Naravane’s assumption that the terrains in, and the weaponry and skill sets required to fight, Pakistan and China, are similar, is flawed
By Bharat Karnad
It is almost de rigueur for a newly appointed military Chief of Staff to ritually make certain statements, for instance, about the supposed readiness of his armed service to fight a “two-front war”. General Manoj M. Naravane, however, displayed a disarming confidence in making them. Asked how he planned to do so, he said the “dual task formations” would switch between confronting Pakistan in the west and taking on China in the north and northeast.
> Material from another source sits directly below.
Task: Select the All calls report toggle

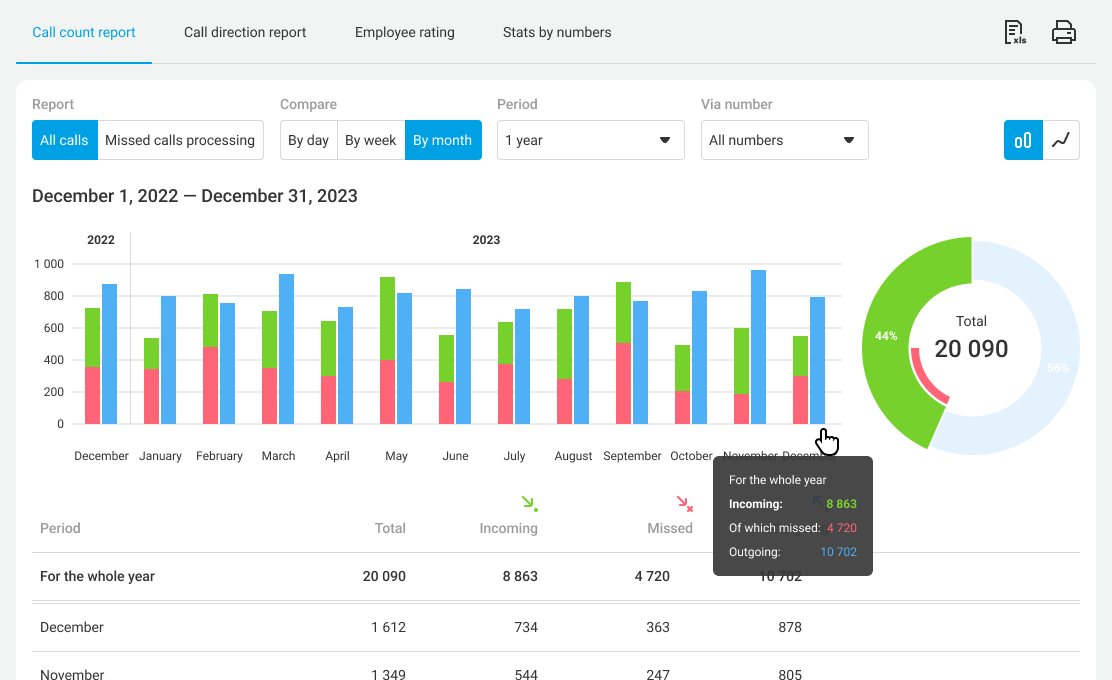Action: click(x=64, y=140)
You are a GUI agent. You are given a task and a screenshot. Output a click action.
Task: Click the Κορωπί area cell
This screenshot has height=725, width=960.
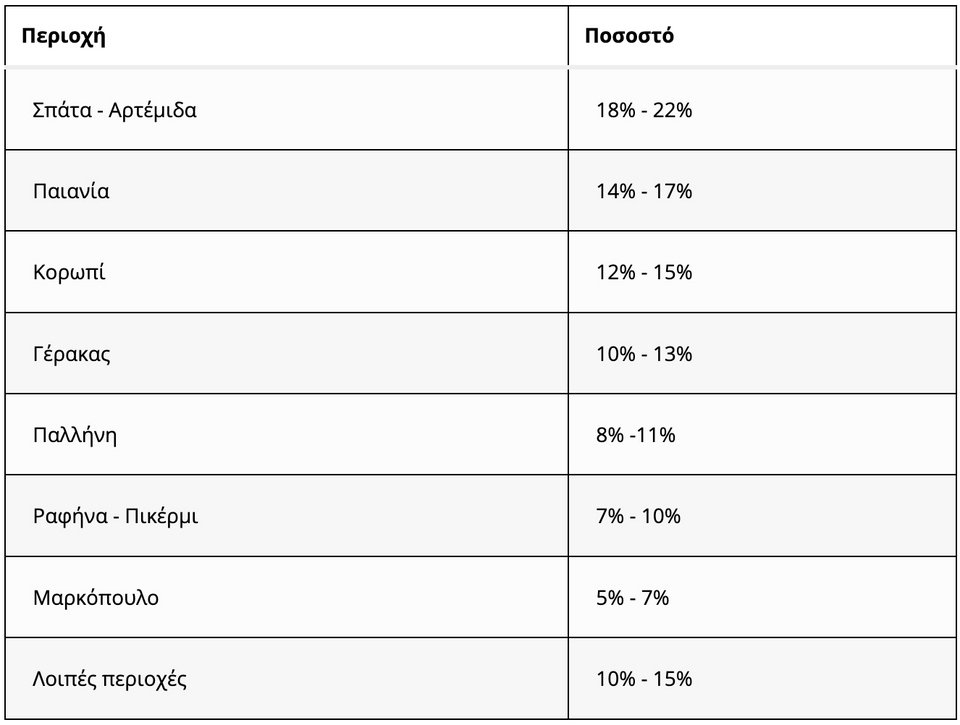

“In case of simultaneous threat from both directions,” he elaborated, “there would always be a primary front [where] the bulk of our forces and resources will be concentrated [while] on the other front, we will adopt a more deterrent posture.” Trouble is, the military considers Pakistan the primary threat and accordingly invests in, and deploys, its resources.
A real two-front war-fighting capacity would require India to have unlimited financial resources to afford a comprehensively capable military, self-sufficiency in arms, and the industrial muscle for surge production of all military hardware, nuts and screws up, to quickly fill voids in military stores and lost equipment. But for an army with reportedly only 10 days of ammunition expended at intense rates of fire, Naravane’s is a remarkably sanguine assessment based on flawed assumptions.
Namely, that war with China will be limited and unfold linearly and along expected lines, that the terrains in, and weaponry and skill sets required for, the two fronts are similar, and that Indian troops are versatile enough to fight the Pakistan army in Kashmir one day and be airlifted to tackle the Chinese army in the Himalayas the next.
Such views are propagated essentially to preserve and legitimate the existing dated and dysfunctional force structure. Combat arms within this structure constitute vested, often clashing, bureaucratic interests that have reached a modus vivendi they do not want disturbed.
Thus, modernising and maintaining three-armoured strike corps with heavy tanks as spear head account for a large chunk (19 to 26 per cent) of the defence budget and, owing to funding constraints, is at the expense of three desperately needed specialised offensive mountain corps.
Stuck in plains/ desert warfare concepts, shifting resources to, say, Russian T-14 light tank-equipped mountain corps able to take the fight to China on the Tibetan Plateau is opposed even if it means ineffectively working the T-72s from their redoubts on the high-altitude northern Sikkim plains where, on any given morning, 40 per cent of them are unable to cold start.
“Fighter mafias” run major air forces, including the Indian Air Force. In IAF, they phased out the bomber component in the 1970s after the medium Canberra bomber ended service. Short and medium range combat aircraft, however, have been bought pell-mell from every imaginable foreign source. It has obtained, in the process, a fleet without any strategic reach or clout, and so diverse it is nightmarish to upkeep in peacetime, what to speak of in war.
In fact, Soviet Union’s offer in 1971 of the Tu-22 Backfire strategic bomber, which would have been a ready delivery system for the Indian nuclear bomb tested and acquired three years later, was spurned and MiG-23BN selected instead.
Since the mid-1990s, the Russian advanced intercontinental range Tu-160 Blackjack bomber available for the asking has likewise been ignored. Indeed, dog in the manger-like IAF even prevented the Indian Navy from securing the Tu-22 and the strategic bombing role it had discarded, leaving the country with aircraft optimally usable only against Pakistan.
So, India finds itself in the sorry situation of “cavalry generals” and fighter jocks inflating the negligible threat from Pakistan, skewing the government’s procurement and other military priorities, and using the two-front war scenario to justify this system that has obtained for the country a severely limited, financially ruinous war-fighting capability, increased vulnerability to China and imperilled national security. Such distribution of military attention and resources may suit the government of the day. Whether it serves the national interest is another matter.
Bharat Karnad is Emeritus Professor at the Centre for Policy Research, and author, most recently, of Staggering Forward: Narendra Modi and India’s Global Ambition.